In moleculaire kristalroosters bevinden moleculen zich op roosterplaatsen. De meeste stoffen met covalente bindingen vormen kristallen van dit type. Moleculaire roosters vormen vaste waterstof, chloor, kooldioxide en andere stoffen die bij normale temperaturen gasvormig zijn. Kristallen van de meeste organische stoffen behoren ook tot dit type. Er zijn dus veel stoffen met een moleculair kristalrooster bekend. Moleculen die zich op roosterlocaties bevinden, zijn met elkaar verbonden door intermoleculaire krachten (de aard van deze krachten is hierboven besproken; zie pagina). Omdat intermoleculaire krachten veel zwakker zijn dan chemische bindingskrachten, hebben moleculaire kristallen een laag smeltpunt, gekenmerkt door aanzienlijke vluchtigheid, en hun hardheid is laag. Bijzonder laag zijn de smelt- en kookpunten van die stoffen waarvan de moleculen niet-polair zijn. Paraffinekristallen zijn bijvoorbeeld erg zacht, hoewel de covalente C-C-bindingen in de koolwaterstofmoleculen waaruit deze kristallen zijn samengesteld even sterk zijn als de bindingen in diamant. Kristallen gevormd door edele mineraalgassen moeten ook als moleculair worden geclassificeerd, bestaande uit mono-atomaire moleculen, aangezien valentiekrachten geen rol spelen bij de vorming van deze kristallen, en de bindingen tussen deeltjes hier van dezelfde aard zijn net als bij andere moleculaire kristallen; dit bepaalt de relatief grote interatomaire afstanden in deze kristallen.

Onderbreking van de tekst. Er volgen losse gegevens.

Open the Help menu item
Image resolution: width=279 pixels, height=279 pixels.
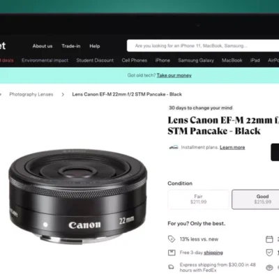(95, 46)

Debyegram-registratieschema.

Op de knooppunten van moleculaire kristalroosters bevinden zich moleculen die met elkaar verbonden zijn door zwakke intermoleculaire krachten. Dergelijke kristallen vormen stoffen met covalente bindingen in moleculen. Er zijn veel stoffen met een moleculair kristalrooster bekend. Moleculaire roosters bevatten vaste waterstof, chloor, kooldioxide en andere stoffen die bij normale temperaturen gasvormig zijn. Kristallen van de meeste organische stoffen behoren ook tot dit type.